As a parent, we feel we have effectively incorporated timeouts for our almost-two-year-old son, Elijah. However, we also VERY often praise, hug and kiss, and positively interact with him. He does not feel 'punished' or 'abandoned' when we do give him timeouts. What I have noticed is how INEFFECTIVE spanking is for our son. While I know some parents are adamantly opposed to spanking, and others are for it, I would be lying if I said we never lightly spanked Elijah's bottom or hand, although it rarely happens. I was not exactly for "spanking" but also grew up in a time where corporal punishment was normal (especially in my ethno-traditional Indian upbringing). That being said, I remember how much I HATED my parents for spanking me and told myself I didn't want to parent this way. I did not want my son to hate me because of the forms of punishment he received. I realize that some of the techniques used on me did have negative consequences (i.e.: feeling hatred toward the two people I should never feel hatred towards, my parents). Of course, that time passed and I feel nothing but love and admiration for my parents now that I am an adult and a parent myself. Nevertheless, I still remember that "feeling" stemmed from the corporal punishment I received.
Thankfully, I received a lot of training on early childhood education and parenting through the agency I was previously employed with. I feel I truly learned the benefits of "nurturing parenting" principles stemmed around positive interaction, speaking to Elijah like an adult, getting down to his level to speak to him (especially when a more authoritative voice is needed) and always loving and praising him. This approach has worked WONDERS for us. We do not feel like we are dealing with "the terrible two's" we hear so often about. Our son is actually far from "terrible" although he is just about two years old.

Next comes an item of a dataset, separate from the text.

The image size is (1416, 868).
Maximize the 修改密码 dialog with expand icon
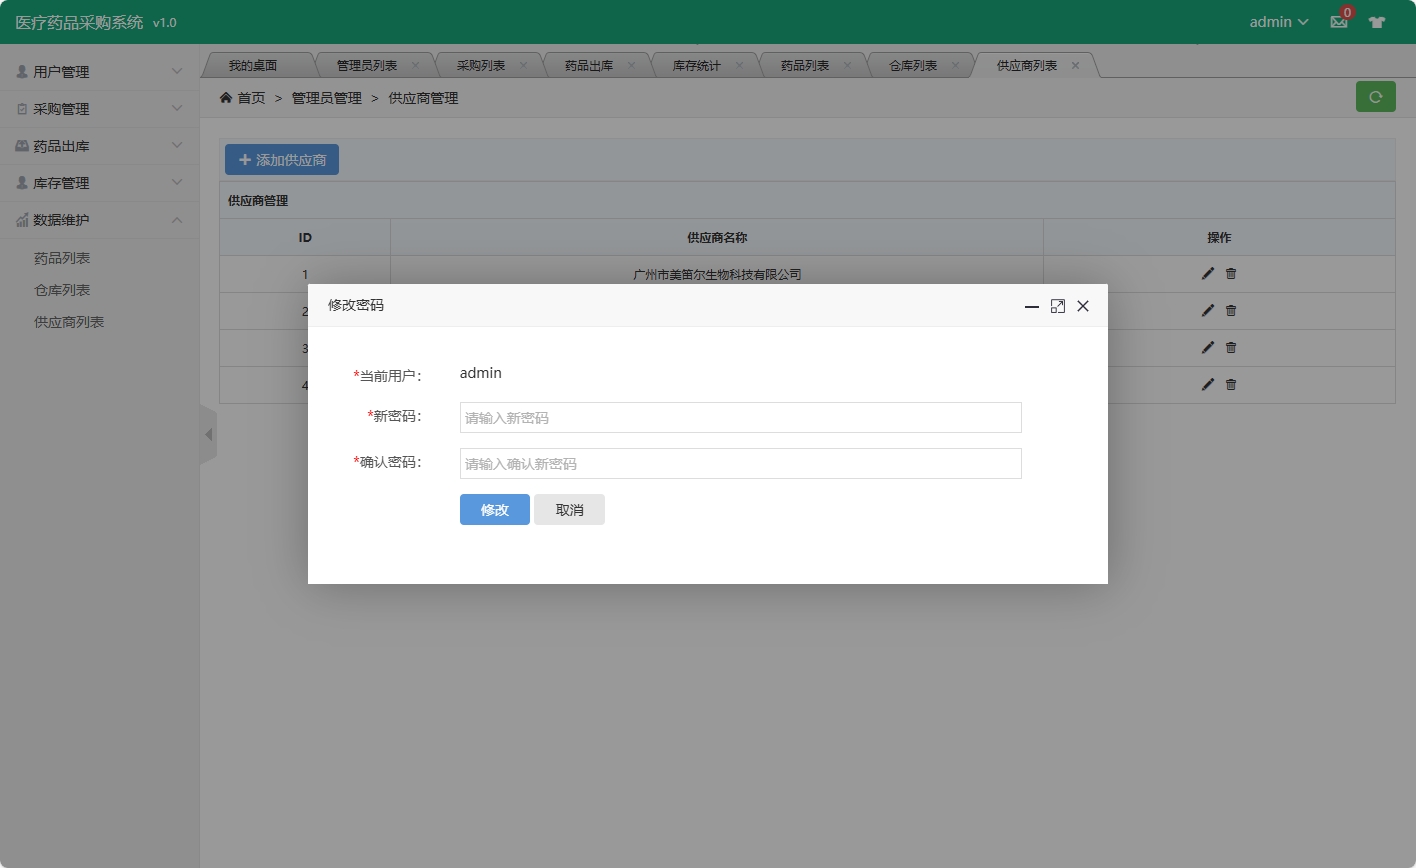click(1057, 306)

I strongly believe that the nurturing parenting techniques, as well as effective and age appropriate timeouts, work wonders. Elijah HATES time out (which for us is removing him from his current surrounding to a quiet corner in the house). We do not put him there and just "abandon" him. We get down to his level, explain calmly what he did and why he is there and give him a specified time limit. He usually throws a fit for a few seconds, but I have noticed if I speak to him like an adult, he gets it more than if I were to be frustrated and yell at him. In the end, he does not like the idea of timeout, so often he knows what he should not do to end up in timeout. In his head, I see him thinking, "I shouldn't do that, or I'll be in timeout." Which to me, speaks volumes in that he is getting the concept and understanding the cause and effect around his behavior resulting in a positive learning experience for him.
In the end, I am ALL for nurturing parenting and effective, age appropriate time outs. Children need discipline and structure, but they also need love, praise and nurturing.
What techniques do you use when applying discipline to your child? Has it been effective?
I strongly urge parents to look into the "nurturing parenting" techniques and would be happy to elaborate more about what I learned in regards to these principles.